Sequential studies of severely hypometabolic tissue volumes after permanent middle cerebral artery occlusion. A positron emission tomographic investigation in anesthetized baboons

BACKGROUND AND PURPOSE

In the positron emission tomography literature, markedly hypometabolic brain tissue (oxygen metabolism < 1.3 to 1.7 mL.100 g-1.min-1) has often been equated with irreversible damage in the human brain. By serial positron emission tomography measurements, we investigated the temporal evolution of the volume of severely hypometabolic brain tissue after permanent middle cerebral artery occlusion in anesthetized baboons with, as a perspective, the development of rational therapeutic strategies.

METHODS

Seven anesthetized and ventilated baboons underwent sequential positron emission tomography examinations with the 15O steady-state technique before and 1, 4, 7, and 24 hours and 14 to 29 days after occlusion. In each baboon the infarct volume was calculated by quantitative histological procedures after 19 to 41 days of occlusion.

RESULTS

The sequential measurement of regional oxygen metabolism demonstrated an extension (for > or = 24 hours) of the volume of severely hypometabolic tissue as defined by both absolute and relative metabolic thresholds, and this profile of evolutivity is observed no matter the threshold used.
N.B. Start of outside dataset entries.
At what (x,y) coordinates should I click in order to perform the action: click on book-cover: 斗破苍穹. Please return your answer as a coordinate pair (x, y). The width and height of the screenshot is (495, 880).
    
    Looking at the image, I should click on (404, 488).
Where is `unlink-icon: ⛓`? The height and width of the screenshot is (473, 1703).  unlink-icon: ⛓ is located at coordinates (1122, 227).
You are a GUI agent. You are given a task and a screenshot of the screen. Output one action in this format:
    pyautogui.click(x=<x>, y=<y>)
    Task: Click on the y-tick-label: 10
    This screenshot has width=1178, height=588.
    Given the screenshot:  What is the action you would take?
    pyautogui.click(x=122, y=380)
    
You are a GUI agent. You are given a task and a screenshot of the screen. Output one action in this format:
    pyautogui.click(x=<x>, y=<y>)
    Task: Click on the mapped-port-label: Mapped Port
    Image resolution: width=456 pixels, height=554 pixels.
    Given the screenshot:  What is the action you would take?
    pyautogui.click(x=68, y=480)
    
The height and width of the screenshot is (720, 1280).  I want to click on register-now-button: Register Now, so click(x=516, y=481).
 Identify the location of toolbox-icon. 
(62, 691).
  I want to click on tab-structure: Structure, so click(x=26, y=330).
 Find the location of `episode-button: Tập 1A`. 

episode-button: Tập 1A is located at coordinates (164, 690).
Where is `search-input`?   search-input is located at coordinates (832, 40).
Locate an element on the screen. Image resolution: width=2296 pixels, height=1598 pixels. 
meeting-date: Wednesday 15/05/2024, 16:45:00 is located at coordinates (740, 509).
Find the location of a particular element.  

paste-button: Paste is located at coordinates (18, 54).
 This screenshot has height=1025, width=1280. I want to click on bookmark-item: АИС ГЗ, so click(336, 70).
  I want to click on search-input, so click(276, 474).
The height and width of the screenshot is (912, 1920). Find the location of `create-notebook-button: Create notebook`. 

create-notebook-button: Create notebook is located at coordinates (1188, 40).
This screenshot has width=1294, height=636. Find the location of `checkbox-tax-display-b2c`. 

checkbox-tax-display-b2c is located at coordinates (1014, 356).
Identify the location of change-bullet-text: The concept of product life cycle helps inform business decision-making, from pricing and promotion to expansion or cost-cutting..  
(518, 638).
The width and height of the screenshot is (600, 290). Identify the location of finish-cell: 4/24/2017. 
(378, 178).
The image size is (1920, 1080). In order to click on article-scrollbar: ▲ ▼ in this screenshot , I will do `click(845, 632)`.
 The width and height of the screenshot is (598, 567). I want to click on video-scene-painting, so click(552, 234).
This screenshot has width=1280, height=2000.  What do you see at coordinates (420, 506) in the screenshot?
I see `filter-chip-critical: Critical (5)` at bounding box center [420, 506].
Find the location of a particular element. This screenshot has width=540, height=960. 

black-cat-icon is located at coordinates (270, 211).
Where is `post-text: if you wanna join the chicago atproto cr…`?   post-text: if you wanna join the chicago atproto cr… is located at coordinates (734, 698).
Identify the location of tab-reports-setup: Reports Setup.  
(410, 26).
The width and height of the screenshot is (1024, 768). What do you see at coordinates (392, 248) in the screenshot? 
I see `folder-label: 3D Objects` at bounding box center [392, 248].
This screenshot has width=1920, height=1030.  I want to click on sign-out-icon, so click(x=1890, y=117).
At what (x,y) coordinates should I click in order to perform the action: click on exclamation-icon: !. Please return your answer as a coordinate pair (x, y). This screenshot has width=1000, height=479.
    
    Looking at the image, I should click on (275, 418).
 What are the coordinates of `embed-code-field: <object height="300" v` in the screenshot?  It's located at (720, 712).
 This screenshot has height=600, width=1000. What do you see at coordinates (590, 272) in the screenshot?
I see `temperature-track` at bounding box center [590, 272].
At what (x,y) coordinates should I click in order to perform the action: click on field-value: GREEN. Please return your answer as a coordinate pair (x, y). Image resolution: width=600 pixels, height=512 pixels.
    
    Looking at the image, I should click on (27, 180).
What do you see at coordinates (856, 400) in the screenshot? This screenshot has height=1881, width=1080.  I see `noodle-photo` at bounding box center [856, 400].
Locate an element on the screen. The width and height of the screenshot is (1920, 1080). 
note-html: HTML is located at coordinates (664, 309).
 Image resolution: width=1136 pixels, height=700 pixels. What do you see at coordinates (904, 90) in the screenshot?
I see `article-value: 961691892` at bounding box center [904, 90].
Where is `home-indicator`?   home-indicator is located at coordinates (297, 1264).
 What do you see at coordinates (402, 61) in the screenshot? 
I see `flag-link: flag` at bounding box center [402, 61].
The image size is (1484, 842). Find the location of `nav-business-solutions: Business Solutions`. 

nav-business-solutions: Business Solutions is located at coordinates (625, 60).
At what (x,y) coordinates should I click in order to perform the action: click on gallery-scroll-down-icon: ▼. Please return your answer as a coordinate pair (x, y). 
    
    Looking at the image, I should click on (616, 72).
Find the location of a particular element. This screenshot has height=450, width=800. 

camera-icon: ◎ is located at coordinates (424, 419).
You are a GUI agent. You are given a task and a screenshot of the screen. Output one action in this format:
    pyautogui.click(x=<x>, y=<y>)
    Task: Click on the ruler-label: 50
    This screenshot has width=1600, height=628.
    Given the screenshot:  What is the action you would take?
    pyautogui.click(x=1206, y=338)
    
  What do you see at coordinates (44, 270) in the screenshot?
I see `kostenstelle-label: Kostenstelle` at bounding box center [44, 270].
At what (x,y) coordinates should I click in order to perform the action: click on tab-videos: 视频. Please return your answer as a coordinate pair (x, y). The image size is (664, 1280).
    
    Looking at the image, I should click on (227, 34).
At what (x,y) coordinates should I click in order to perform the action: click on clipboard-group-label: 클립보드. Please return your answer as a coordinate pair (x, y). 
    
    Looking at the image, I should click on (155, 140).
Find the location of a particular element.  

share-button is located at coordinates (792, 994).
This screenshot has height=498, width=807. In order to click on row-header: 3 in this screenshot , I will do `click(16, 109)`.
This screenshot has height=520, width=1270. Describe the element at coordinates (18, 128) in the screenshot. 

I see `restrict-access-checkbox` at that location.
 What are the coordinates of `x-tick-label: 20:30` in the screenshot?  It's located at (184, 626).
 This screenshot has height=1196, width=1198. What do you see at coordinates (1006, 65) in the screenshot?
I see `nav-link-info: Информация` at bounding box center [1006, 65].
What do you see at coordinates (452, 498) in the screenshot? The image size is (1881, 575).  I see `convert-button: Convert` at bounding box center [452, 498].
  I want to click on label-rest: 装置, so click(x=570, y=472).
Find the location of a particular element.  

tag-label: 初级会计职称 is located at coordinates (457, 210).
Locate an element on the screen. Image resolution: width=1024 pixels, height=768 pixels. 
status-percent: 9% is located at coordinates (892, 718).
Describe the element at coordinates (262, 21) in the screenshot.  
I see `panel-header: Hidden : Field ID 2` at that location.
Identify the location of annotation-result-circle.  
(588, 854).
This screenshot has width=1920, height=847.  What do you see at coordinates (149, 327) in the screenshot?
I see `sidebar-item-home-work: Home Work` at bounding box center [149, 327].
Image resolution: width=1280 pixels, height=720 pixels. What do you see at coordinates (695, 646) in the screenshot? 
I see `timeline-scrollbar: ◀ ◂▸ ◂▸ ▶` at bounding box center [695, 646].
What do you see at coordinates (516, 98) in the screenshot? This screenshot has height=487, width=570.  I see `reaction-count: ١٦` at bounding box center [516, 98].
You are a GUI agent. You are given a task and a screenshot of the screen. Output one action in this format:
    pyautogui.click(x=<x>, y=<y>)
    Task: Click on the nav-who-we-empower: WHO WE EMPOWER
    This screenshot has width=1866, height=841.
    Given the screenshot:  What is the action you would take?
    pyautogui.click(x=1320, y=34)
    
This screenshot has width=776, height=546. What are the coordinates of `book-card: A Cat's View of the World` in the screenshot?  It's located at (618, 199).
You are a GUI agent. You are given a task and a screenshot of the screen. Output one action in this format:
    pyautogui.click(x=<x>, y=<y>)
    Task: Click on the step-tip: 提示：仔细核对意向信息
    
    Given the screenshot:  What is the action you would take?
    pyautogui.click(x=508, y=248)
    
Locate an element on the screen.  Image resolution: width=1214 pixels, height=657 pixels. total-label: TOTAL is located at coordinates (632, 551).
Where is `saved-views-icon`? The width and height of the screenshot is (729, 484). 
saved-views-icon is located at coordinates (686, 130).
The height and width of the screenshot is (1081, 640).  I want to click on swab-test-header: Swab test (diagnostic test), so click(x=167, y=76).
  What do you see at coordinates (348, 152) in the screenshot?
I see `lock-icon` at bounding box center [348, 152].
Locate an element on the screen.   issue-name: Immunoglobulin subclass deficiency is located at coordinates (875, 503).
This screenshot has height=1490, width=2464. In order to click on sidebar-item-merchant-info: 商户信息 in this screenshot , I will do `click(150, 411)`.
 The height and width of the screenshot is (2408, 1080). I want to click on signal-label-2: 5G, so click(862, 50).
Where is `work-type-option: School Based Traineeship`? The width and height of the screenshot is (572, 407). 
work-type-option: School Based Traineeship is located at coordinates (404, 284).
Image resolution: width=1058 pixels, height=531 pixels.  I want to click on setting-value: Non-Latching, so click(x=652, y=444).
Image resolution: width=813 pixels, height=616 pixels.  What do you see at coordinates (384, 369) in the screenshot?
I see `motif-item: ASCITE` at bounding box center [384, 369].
Mean (+/- SEM) infarction volume of 2.4 +/- 0.6 cm3 was comparable to a tissue volume with oxygen consumption < 40% of contralateral metabolism. The volume of hypometabolic tissue was essentially stable at the 1-, 4-, and 7-hour postocclusion studies, increased markedly at the 24-hour study point, and increased even further in the chronic-stage study (on average, 17 days after occlusion). The tissue that eventually displayed a severely hypometabolic state at the final measurement showed a significant decrease of oxygen metabolism and cerebral blood flow at each time analyzed. In that tissue, the oxygen extraction fraction increased significantly at 1 hour (although not thereafter).

CONCLUSIONS

The extension of severely hypometabolic volume after middle cerebral artery occlusion reinforces the concept of a dynamic penumbra and suggests the existence of a relatively large window of therapeutic opportunity in which it may be possible to develop neuroprotective strategies. Our study suggests that maximum infarct volume is determined at some time between 24 hours and 17 days after permanent middle cerebral artery occlusion in anesthetized baboons.